===== Data for this task

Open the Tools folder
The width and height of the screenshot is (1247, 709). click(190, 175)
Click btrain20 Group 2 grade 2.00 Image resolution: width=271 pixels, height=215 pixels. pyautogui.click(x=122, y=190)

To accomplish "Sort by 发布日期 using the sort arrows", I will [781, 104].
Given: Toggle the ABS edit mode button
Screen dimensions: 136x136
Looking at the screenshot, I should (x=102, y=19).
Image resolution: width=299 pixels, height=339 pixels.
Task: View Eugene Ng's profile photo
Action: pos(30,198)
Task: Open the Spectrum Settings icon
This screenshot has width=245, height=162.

==========
===== Data for this task

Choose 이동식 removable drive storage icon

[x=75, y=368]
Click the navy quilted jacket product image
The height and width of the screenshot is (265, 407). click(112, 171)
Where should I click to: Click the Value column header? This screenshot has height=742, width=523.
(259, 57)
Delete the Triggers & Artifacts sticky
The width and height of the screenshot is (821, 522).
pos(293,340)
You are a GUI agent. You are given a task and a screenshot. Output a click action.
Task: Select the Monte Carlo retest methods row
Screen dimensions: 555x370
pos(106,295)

==========

### Task details:
Return a word-for-word copy of the lines above from the one holding "Open the Tools folder" through the one holding "This screenshot has width=245, height=162.", with both of them included and nothing besides.

### Solved problem:
Open the Tools folder
The width and height of the screenshot is (1247, 709). click(190, 175)
Click btrain20 Group 2 grade 2.00 Image resolution: width=271 pixels, height=215 pixels. pyautogui.click(x=122, y=190)

To accomplish "Sort by 发布日期 using the sort arrows", I will [781, 104].
Given: Toggle the ABS edit mode button
Screen dimensions: 136x136
Looking at the screenshot, I should (x=102, y=19).
Image resolution: width=299 pixels, height=339 pixels.
Task: View Eugene Ng's profile photo
Action: pos(30,198)
Task: Open the Spectrum Settings icon
This screenshot has width=245, height=162.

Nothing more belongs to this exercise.